Implement the ArgillaTrainer#

Now that we have our dataset ready, we can start training our model. For this, we will use the ArgillaTrainer class from Argilla. ArgillaTrainer is a wrapper around various frameworks and offers a smooth integration between them and Argilla. It allows you to train your model on Argilla with a few lines of code. You can have more information on ArgillaTrainer from here.

We first need to define the task that will be used by the ArgillaTrainer. The TrainingTask class offers various tasks for different NLP tasks and we will use the for_question_answering method to create our task. We also create a formatting_func for our task, which will process our dataset according to what the model requires.

Please note that we are not computing the answer spans out of the answers given by our annotators. This is because ArgillaTrainer will itself calculate the answer start and end indices from the answers given by the annotators. This is one of the main advantages of using ArgillaTrainer as it will save you from the hassle of computing the answer spans yourself.

[23]:
def formatting_func(sample):
    question = sample["question"]
    context = sample["context"]
    for answer in sample["answer"]:
        if not all([question, context, answer["value"]]):
            continue
        yield question, context, answer["value"]

task = TrainingTask.for_question_answering(formatting_func=formatting_func)

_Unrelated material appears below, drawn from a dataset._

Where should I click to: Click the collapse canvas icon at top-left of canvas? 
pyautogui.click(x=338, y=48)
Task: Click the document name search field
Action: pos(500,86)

With the task ready, we can now create the ArgillaTrainer instance. Note that we need to define our framework inside the trainer and we will be using transformers here. In case of not having a model fed to the trainer, the trainer will use a default model for the task. We pass the model that is defined above to the trainer. Also, we tell the model that the training size will be 0.7.

[ ]:
trainer = ArgillaTrainer(
    dataset=annotated_dataset,
    task=task,
    model=model,
    framework="transformers",
    train_size=0.7,
    tokenizer=tokenizer,
)

You have the opportunity to change the trainer configurations after the initialization with the update_config method. Let us further configure our training process.

[ ]:
trainer.update_config(
    learning_rate = 4e-2,
    weight_decay = 0.01,
    max_grad_norm = 1,
    num_train_epochs = 3,
    logging_strategy = "steps",
    save_strategy = "steps",
    save_steps = 100,
)

We can now train the model with the train method.

[ ]:
trainer.train("./my_qna_model")

Inference#

Now that we have our model trained, we can use it to find the answer span for a given question and context. We can use the pipeline function from transformers to make things easier. It will give us the answer as well as the start and end indices of the answer span.

[29]:
qna_pipeline = pipeline(
    "question-answering",
    model="my_qna_model",
    tokenizer=tokenizer,
    device=device
)

We just need the feed the function with the question and context to get the answer.

[28]:
qna_pipeline(question="For what is Venezuela famous?", context="Venezuela is known for its natural beauty.")
[28]:
{'score': 0.6827161908149719,
 'start': 27,
 'end': 41,
 'answer': 'natural beauty'}

In this tutorial, we have seen how we can use Argilla to create an end-to-end pipeline for extractive QnA. We have first created a dataset for extractive QnA and added suggestions to it. Then, we have pushed the dataset to Argilla and annotated it. After that, we have defined the model and implemented the ArgillaTrainer to train the model. Finally, we have made predictions with the trained model. For more tutorials on other uses of Argilla and ArgillaTrainer, please refer to our tutorials page.